"The Ends of Modernization: Nicaragua and the United States in the Cold War Era"

Event Details

End: March 20, 2023
Contact: rwheatley@historians.org

This event is part of the Washington History Seminar series. It is cosponsored by the AHA and the Woodrow Wilson Center and features author David Lee and commentators Cynthia Aronson and Eline van Ommen. Register here. 

The Ends of Modernization studies the relations between Nicaragua and the United States in the crucial years during and after the Cold War. David Johnson Lee charts the transformation of the ideals of modernization, national autonomy, and planned development as they gave way to human rights protection, neoliberalism, and sustainability. Using archival material, newspapers, literature, and interviews with historical actors in countries across Latin America, the United States, and Europe, Lee demonstrates how conflict between the United States and Nicaragua shaped larger international development policy and transformed the Cold War.

David Johnson Lee is a professor at Temple Univesrity where he also recieved his Ph.D. He is the author of The Ends of Modernization: Nicauragua and the United States in the Cold War (Cornell University Press, 2021) as well as many other reviews and articles. 

Cynthia J. Arnson, a distinguished fellow and former director of the Wilson Center’s Latin American Program, is one of the country’s foremost experts on the Spanish-speaking countries of the Western Hemisphere. During more than 20 years at Wilson, she has testified before the House and Senate and has produced scores of publications on Colombia, Central America, Argentina, Venezuela, security and organized crime, energy, human rights, and U.S. policy in Latin America. A former foreign policy aide in Congress, Arnson has also held positions at Human Rights Watch and in academia.

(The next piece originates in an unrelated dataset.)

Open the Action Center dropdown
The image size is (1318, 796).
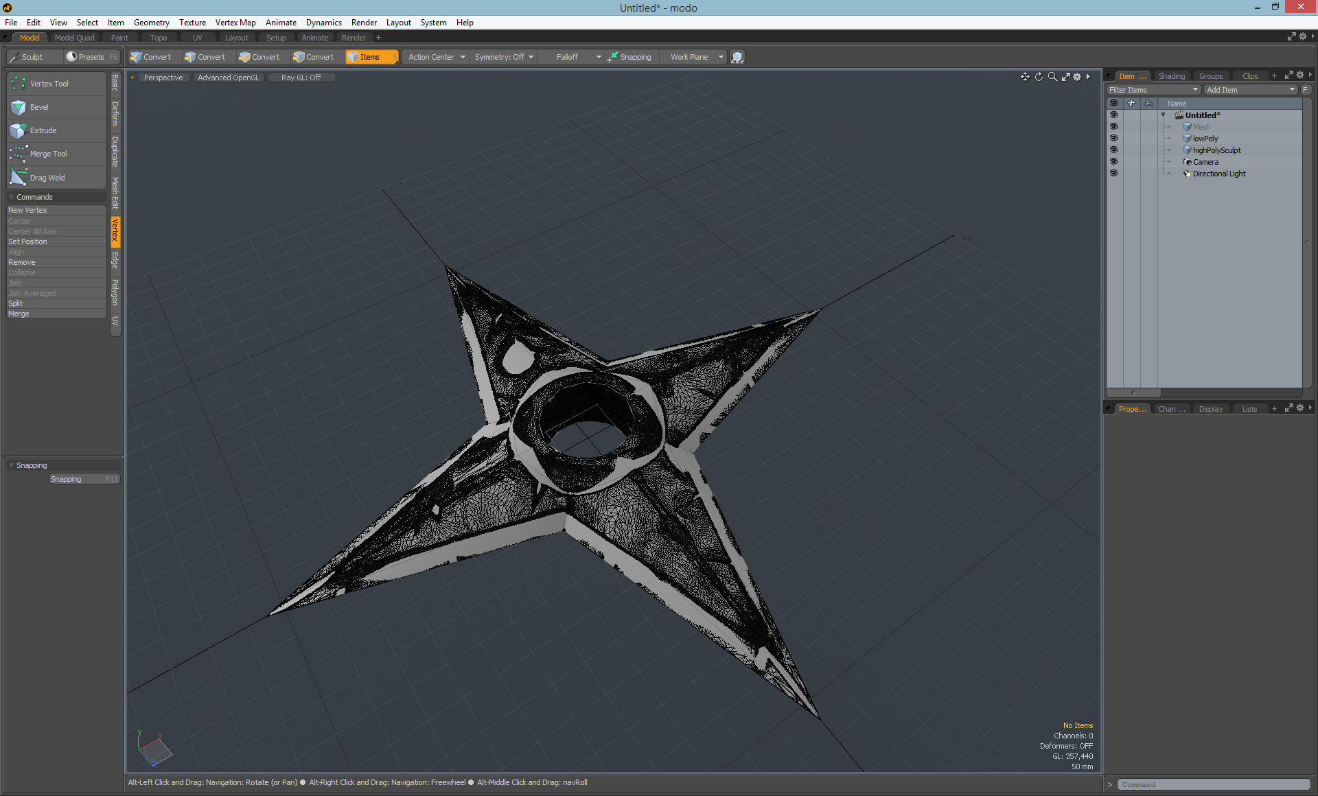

Eline van Ommen is a Lecturer in Contemporary History at the University of Leeds. Her specialities include the Cold War in Central America, transnational activism, and revolutionary diplomacy. Eline’s forthcoming monograph (University of California Press) deals with the international and transnational history of the Nicaraguan Revolution, focusing specifically on revolutionary Nicaragua’s relations with Western European countries and peoples. It draws on archives and oral history interviews in Nicaragua, Cuba, the United States, the Netherlands, Germany, and the United Kingdom. She previously taught at Utrecht University and obtained her PhD in International History at the London School of Economics and Political Science in 2020.